A study published in European Urology describes the development and validation of a multimodal artificial intelligence (AI)–derived digital pathology biomarker designed to predict distant metastasis in patients with biochemical recurrence (BCR) following radical prostatectomy.
BCR after prostatectomy represents a heterogeneous clinical setting, with variable outcomes following salvage radiotherapy and uncertainty regarding the benefit of adding hormone therapy. To improve risk stratification, the investigators developed a multimodal AI (MMAI) model that integrates digitized hematoxylin and eosin–stained prostatectomy slides with routine clinical variables, including pathologic grade group, pathologic T stage, pre–salvage radiotherapy prostate-specific antigen level, age, and surgical margin status.
The model was trained and validated using specimens and clinical data from two phase 3 NRG/RTOG trials (9601 and 0534). Validation was performed in a cohort of 533 patients with a median follow-up of approximately nine years. The MMAI score was independently associated with the development of distant metastasis after adjustment for clinical factors and treatment. At 10 years, the time-dependent area under the receiver operating characteristic curve for distant metastasis prediction was 0.74 for the MMAI model, compared with 0.68 for a clinical nomogram based on standard variables.

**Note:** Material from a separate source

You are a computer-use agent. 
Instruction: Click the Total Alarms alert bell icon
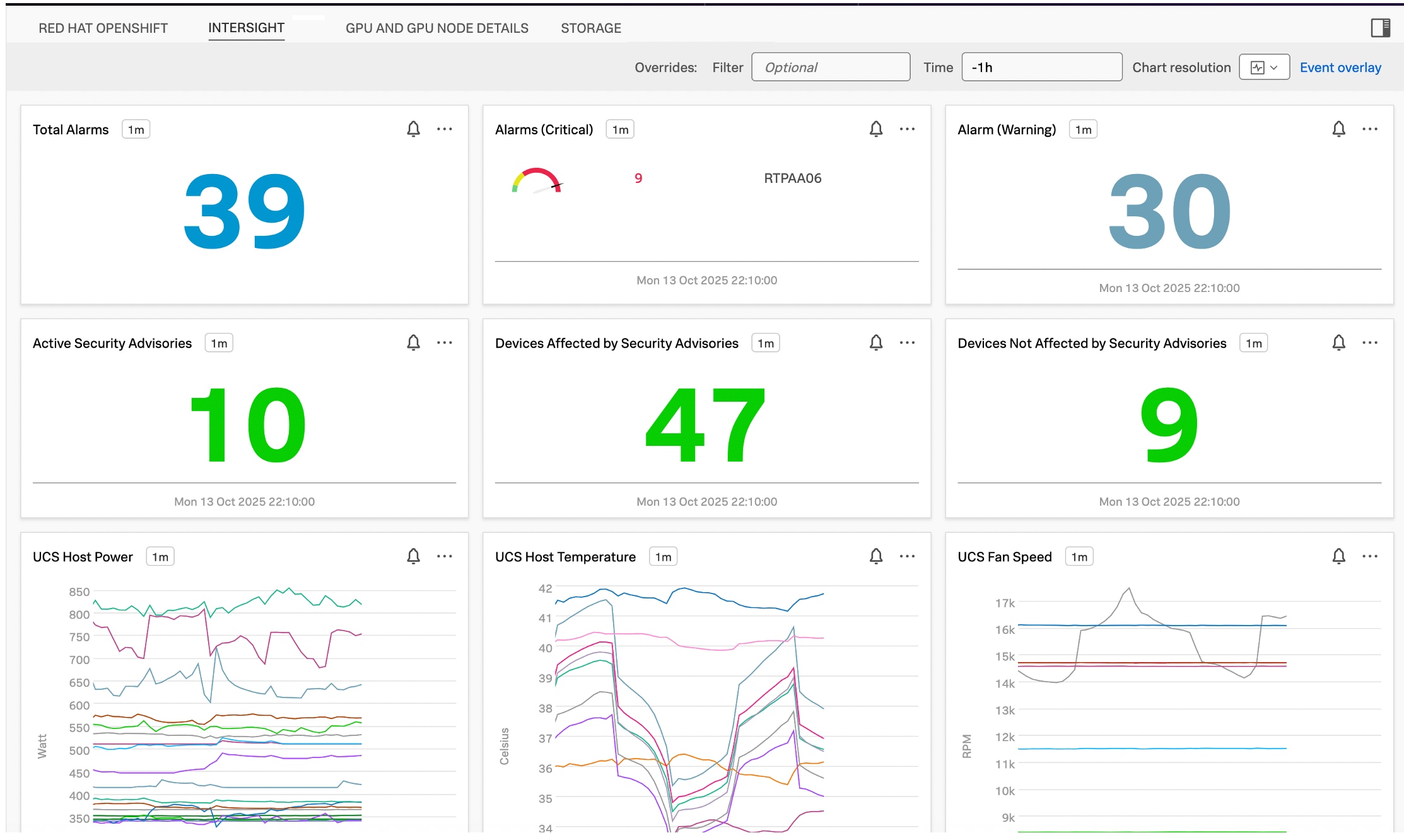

For interpretability, patients were also categorized into high- and low-risk groups using a predefined threshold. The 10-year cumulative incidence of distant metastasis was higher in the MMAI high-risk group (25 percent) than in the low-risk group (8.8 percent). Analyses stratified by treatment suggested differences in outcomes between patients receiving salvage radiotherapy alone and those receiving combined radiotherapy and hormone therapy, depending on MMAI risk classification.
From a diagnostic standpoint, the study demonstrates the use of archived prostatectomy specimens and centralized histopathology slides to derive prognostic information beyond conventional clinicopathologic features. Pathologist review of image regions emphasized by the model indicated that established adverse morphologic patterns, such as cribriform architecture, contributed to risk predictions.
The authors note that the findings are based on retrospective analyses of trial cohorts and that additional validation is ongoing. Prospective evaluation of the biomarker as a laboratory-developed test is currently underway to assess its potential role in post-prostatectomy risk assessment.